── MATERIAL TO PROCESS

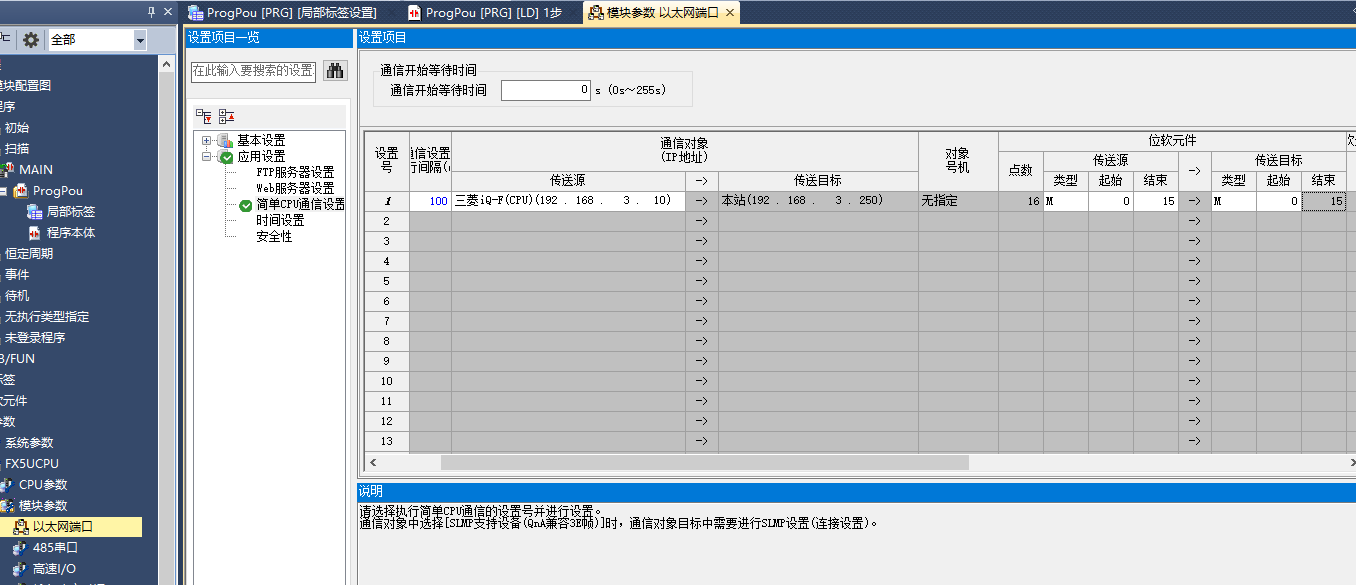The image size is (1356, 585).
Task: Select FTP服务器设置 in settings list
Action: coord(295,172)
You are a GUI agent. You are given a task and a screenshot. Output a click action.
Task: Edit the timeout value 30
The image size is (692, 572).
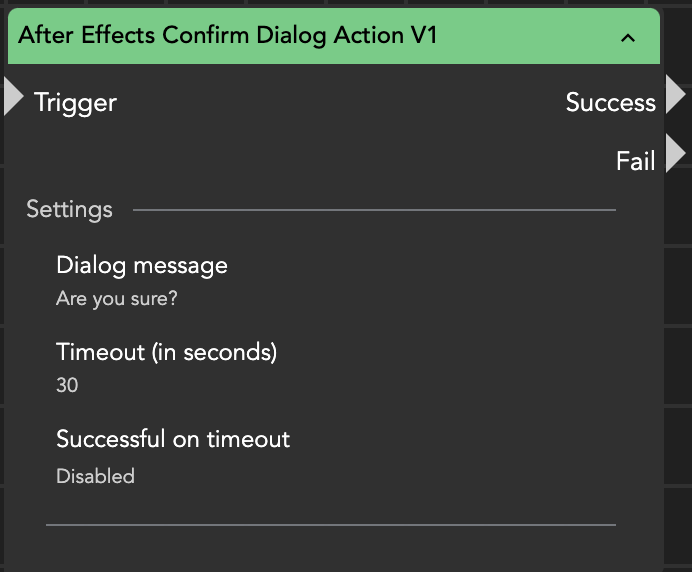(x=67, y=385)
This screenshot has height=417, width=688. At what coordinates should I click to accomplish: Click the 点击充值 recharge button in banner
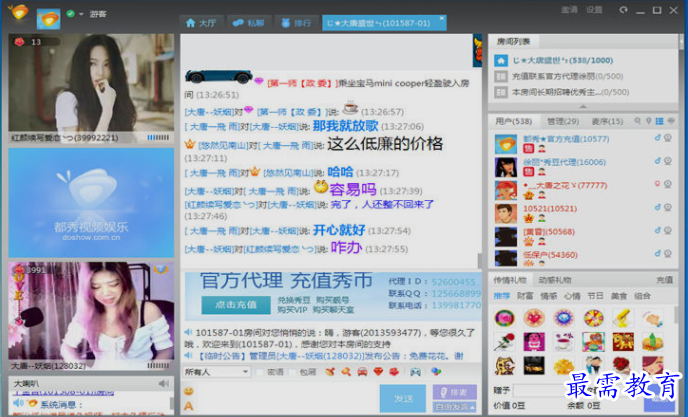point(235,304)
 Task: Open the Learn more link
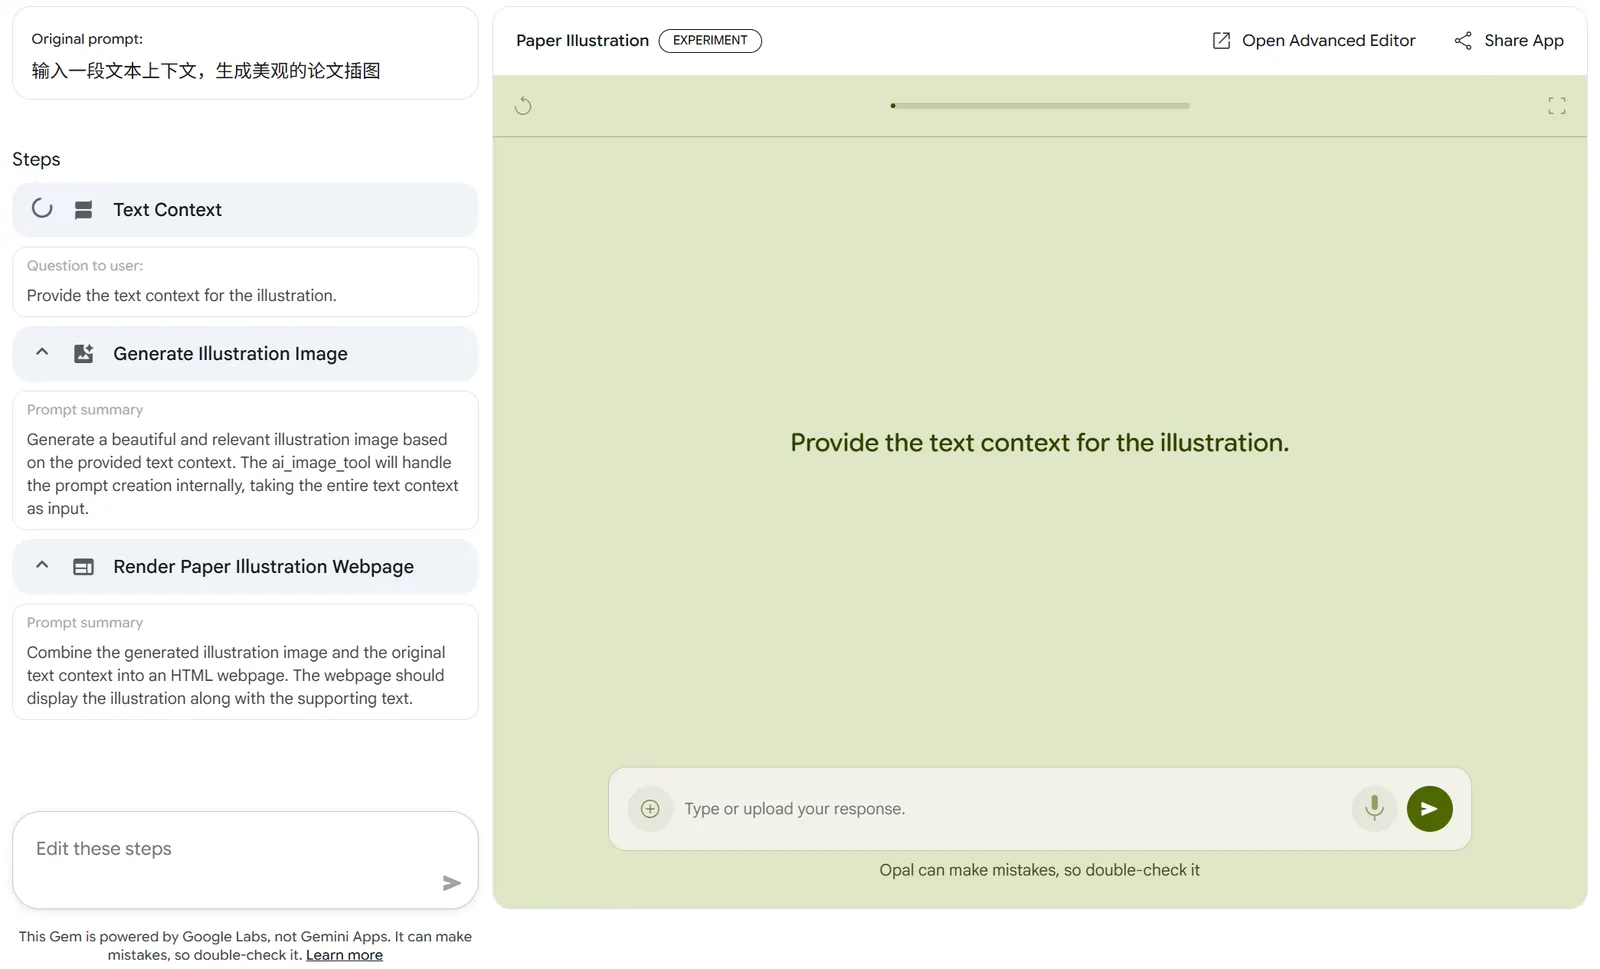point(344,955)
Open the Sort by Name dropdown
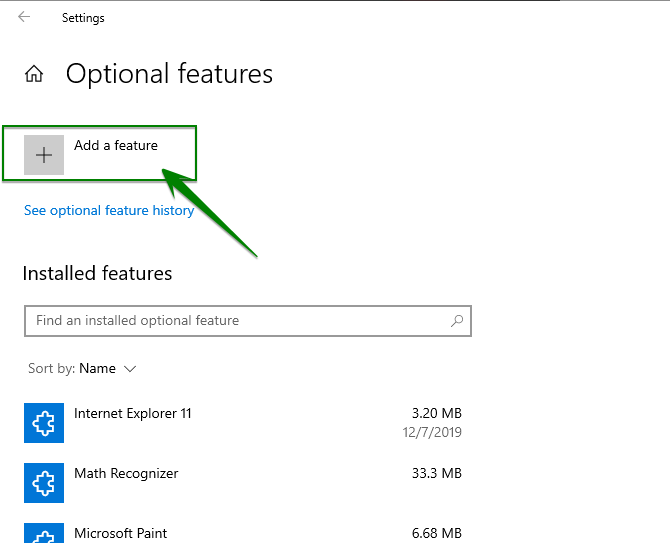Viewport: 670px width, 543px height. pyautogui.click(x=82, y=368)
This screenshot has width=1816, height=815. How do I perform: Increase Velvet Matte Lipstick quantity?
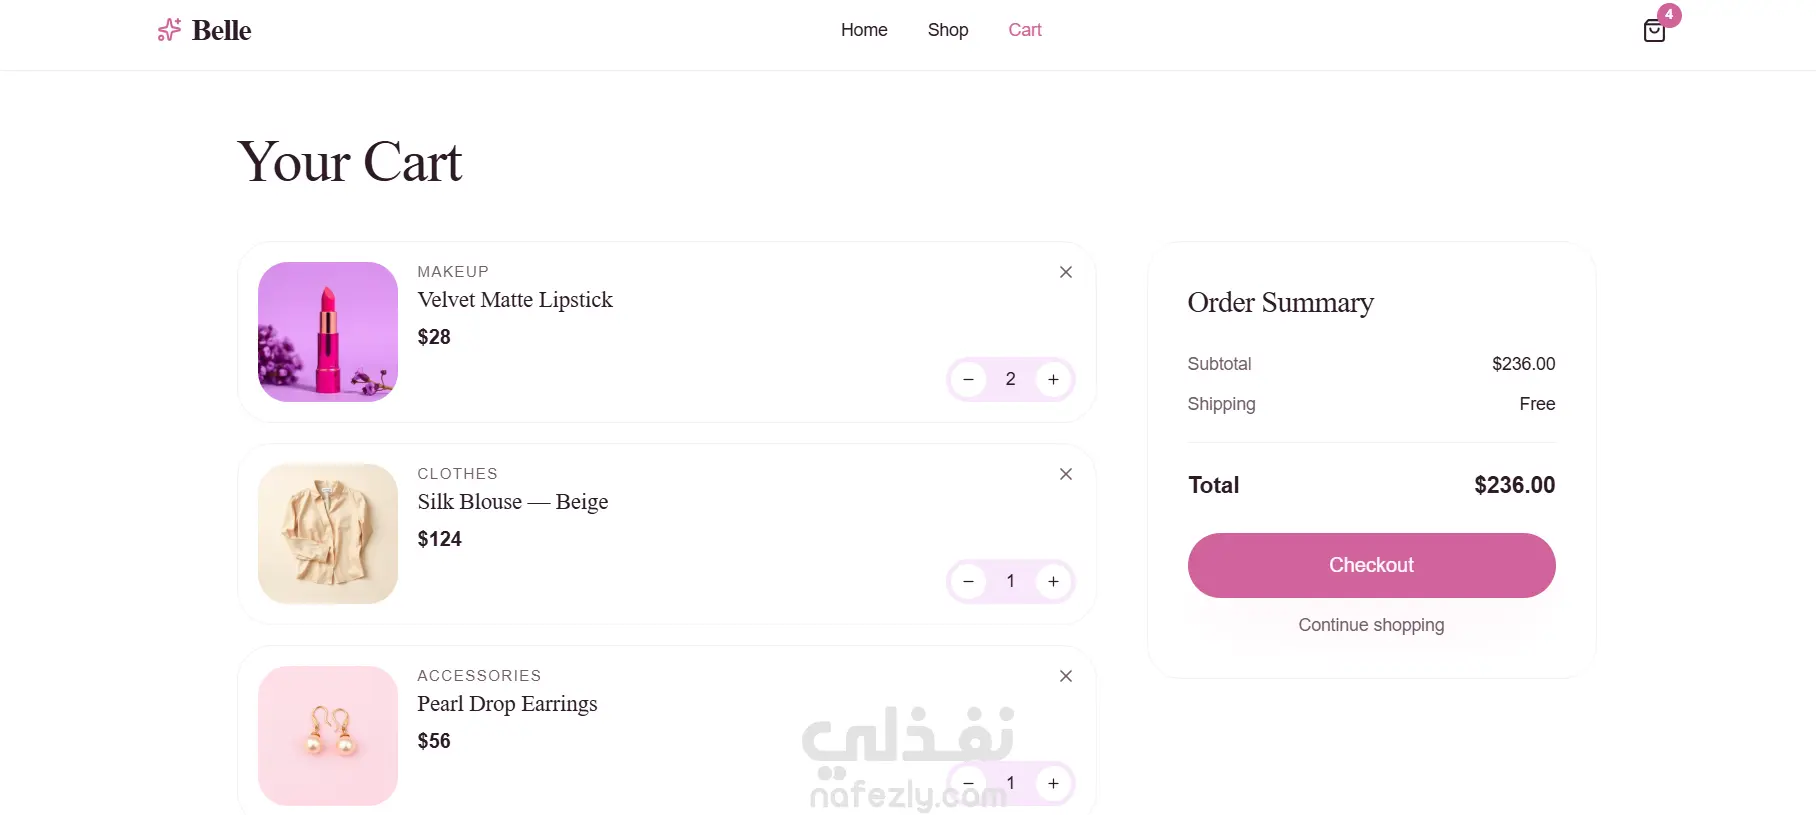[1053, 380]

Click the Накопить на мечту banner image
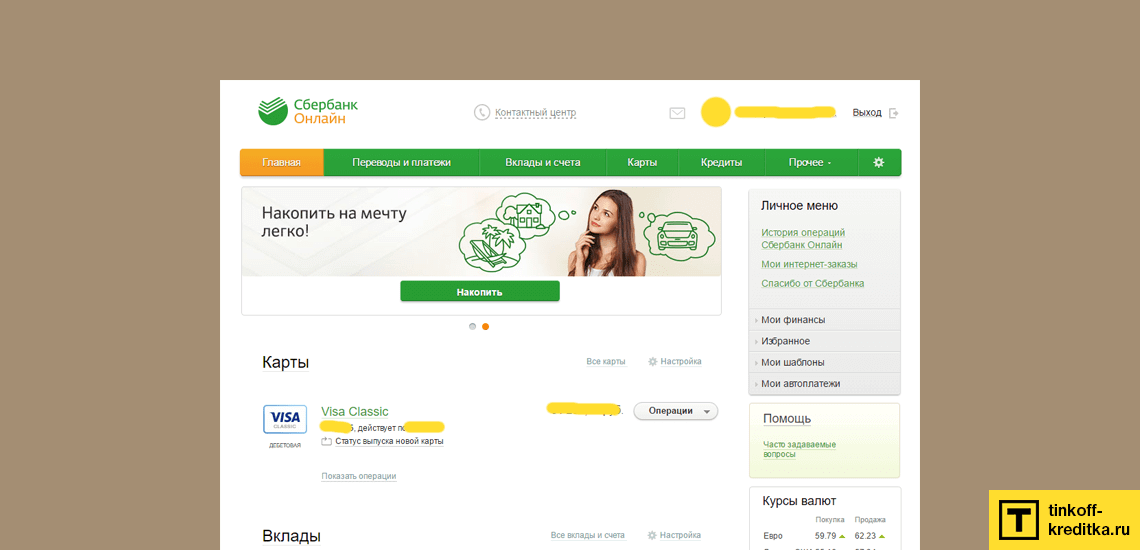[481, 232]
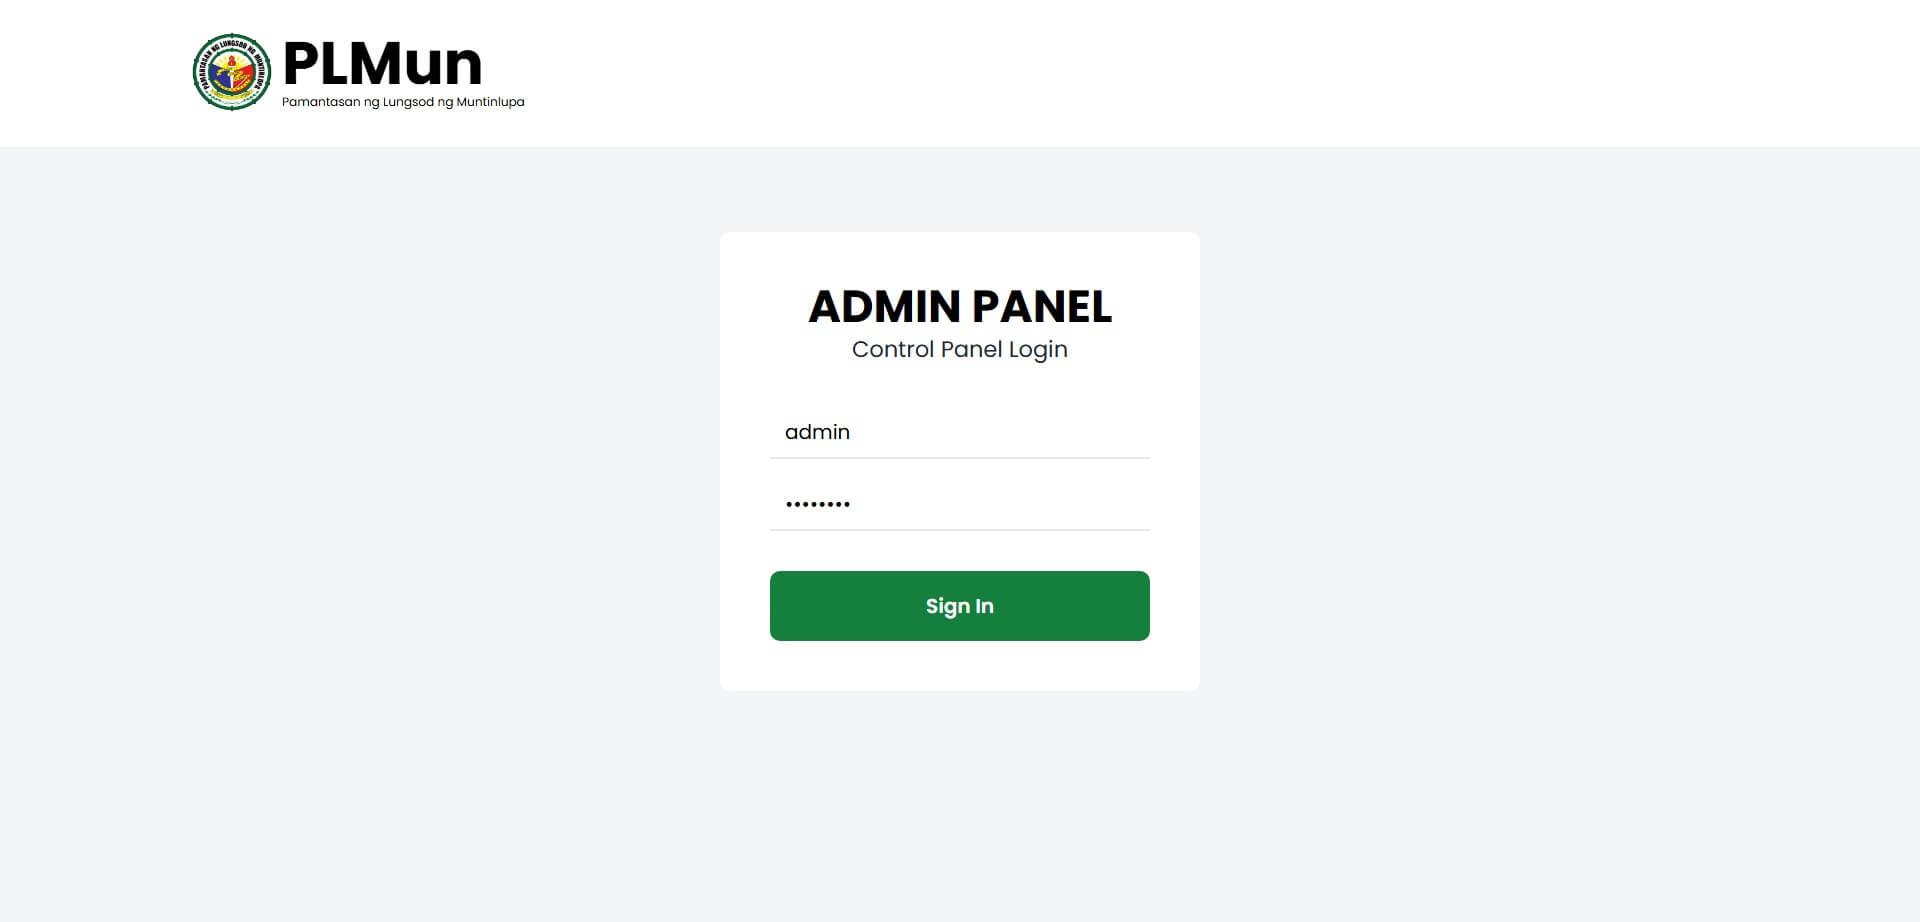The width and height of the screenshot is (1920, 922).
Task: Place the cursor after the word admin
Action: (852, 432)
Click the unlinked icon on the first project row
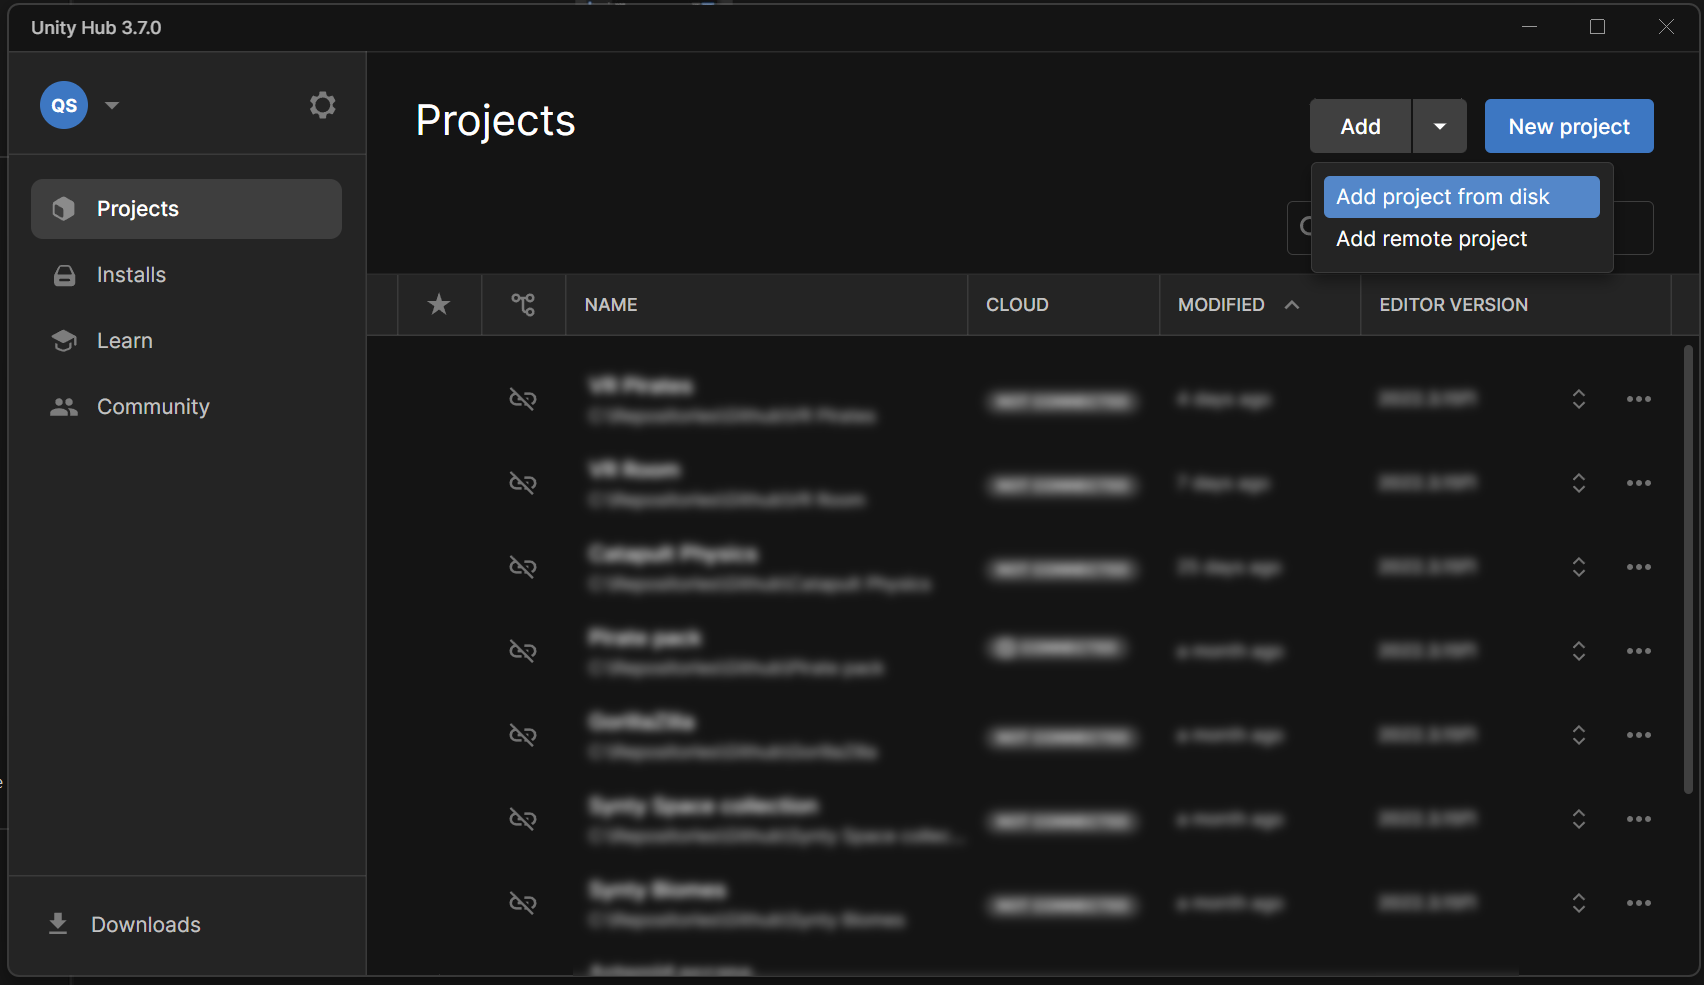The height and width of the screenshot is (985, 1704). pyautogui.click(x=523, y=399)
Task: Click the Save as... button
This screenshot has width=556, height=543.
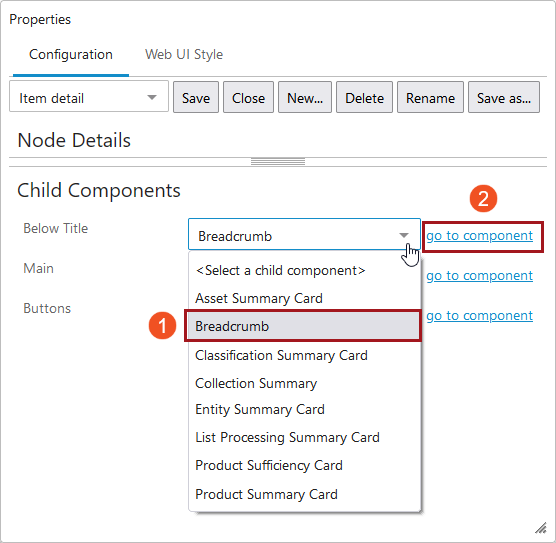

────

TASK GOAL:
Because the copy must hold no pictures, return only the lines that run from the line containing "Open the Sort by Name dropdown" to the end of the data above, each exactly as it stands.

OUTPUT OF THE TASK:
Open the Sort by Name dropdown
Viewport: 670px width, 543px height. pyautogui.click(x=82, y=368)
This screenshot has width=1816, height=815. How do I perform: Increase Velvet Matte Lipstick quantity?
[1053, 380]

Click the Накопить на мечту banner image
[481, 232]
The width and height of the screenshot is (1920, 922).
Task: Place the cursor after the word admin
Action: (852, 432)
Click the unlinked icon on the first project row
The height and width of the screenshot is (985, 1704). pyautogui.click(x=523, y=399)
Task: Click the Save as... button
This screenshot has width=556, height=543.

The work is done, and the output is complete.